▶ _WHAT TO WORK ON_:
Please find every line of the listing below where "computer" occurs and copy it.

▶ _INFORMATION GIVEN_:
=-=-=-=-=

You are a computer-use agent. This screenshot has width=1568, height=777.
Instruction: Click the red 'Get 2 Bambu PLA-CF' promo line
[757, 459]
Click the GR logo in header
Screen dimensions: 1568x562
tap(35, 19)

=-=-=-=-=

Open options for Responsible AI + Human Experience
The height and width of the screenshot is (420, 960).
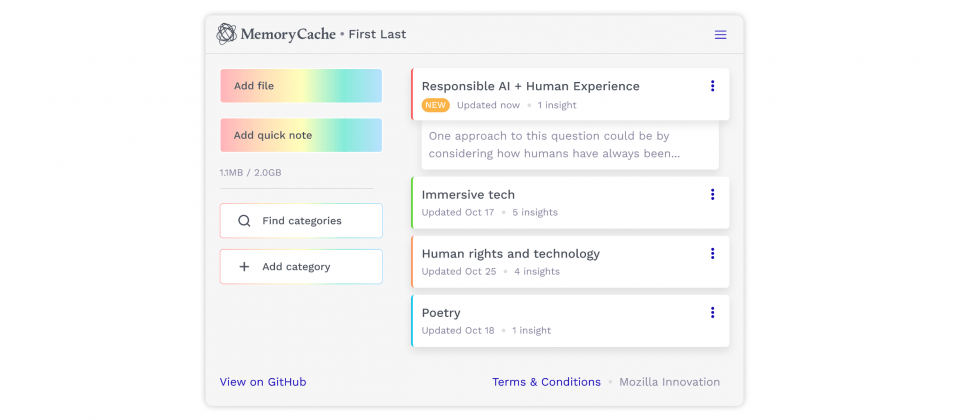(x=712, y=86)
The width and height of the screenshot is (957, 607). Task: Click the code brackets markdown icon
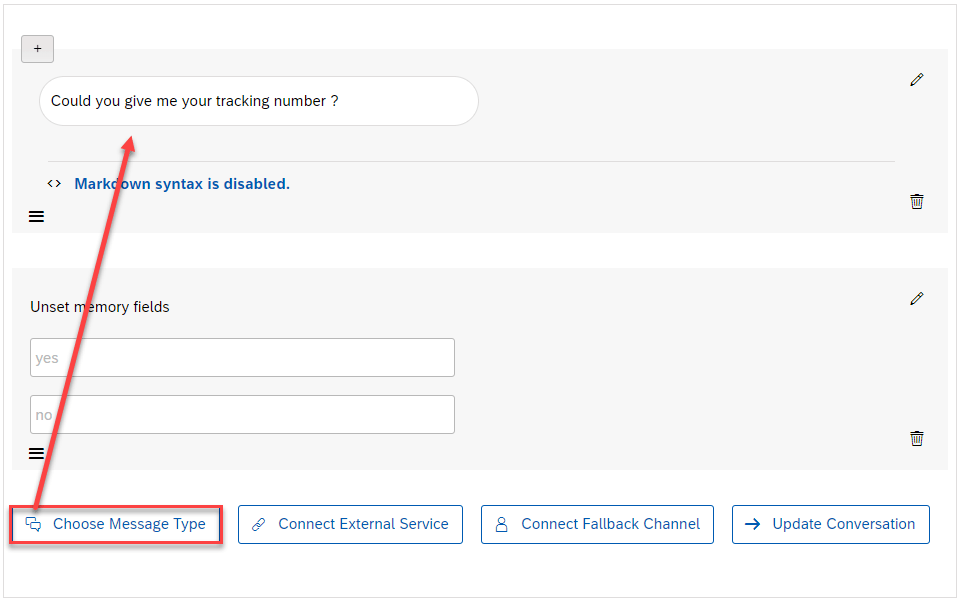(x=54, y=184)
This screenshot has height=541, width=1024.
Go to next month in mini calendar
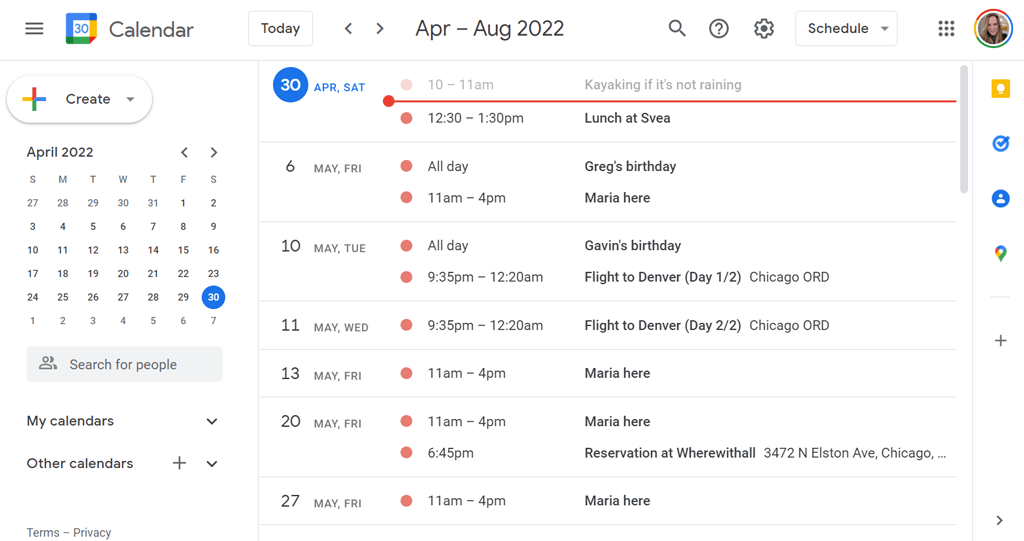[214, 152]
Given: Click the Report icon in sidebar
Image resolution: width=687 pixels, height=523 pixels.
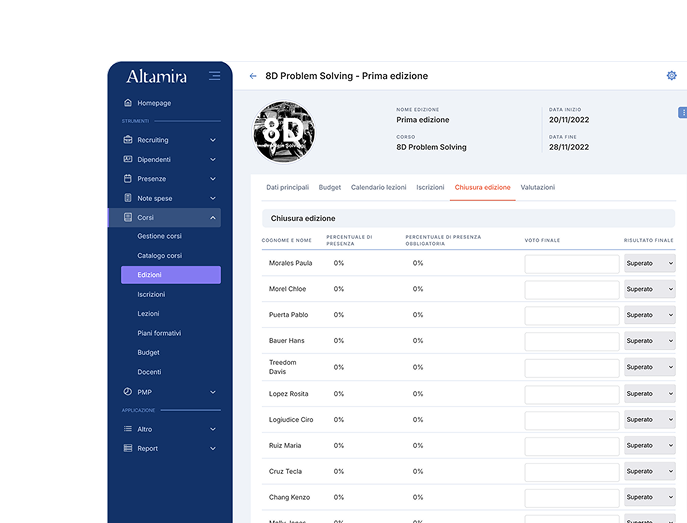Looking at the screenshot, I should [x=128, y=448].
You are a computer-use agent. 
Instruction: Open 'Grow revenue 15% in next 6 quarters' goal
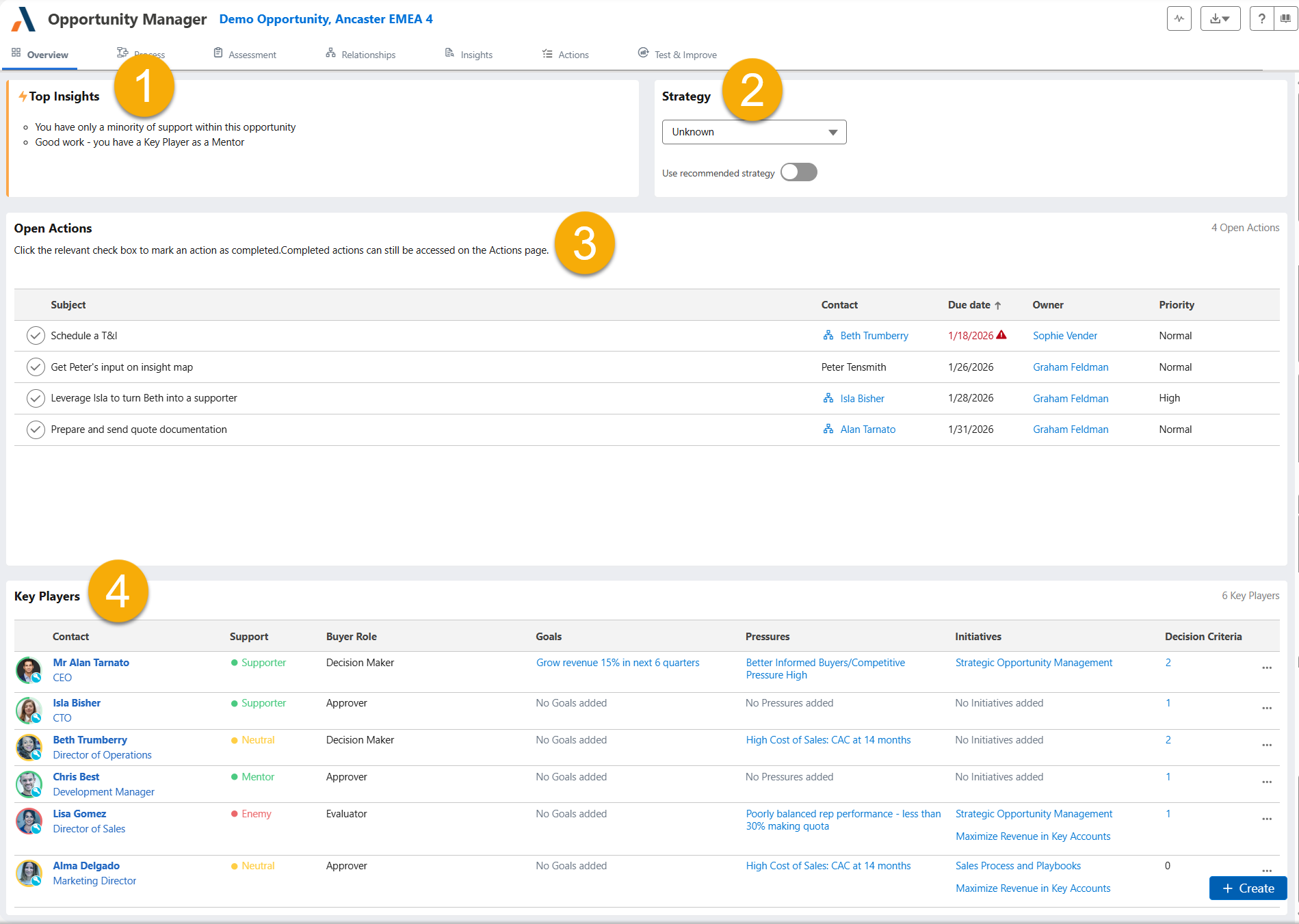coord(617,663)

=-=-=-=-=

▶ _EXERCISE ANSWER_:
You are a computer-use agent. This screenshot has width=1568, height=777.
You are a computer-use agent. 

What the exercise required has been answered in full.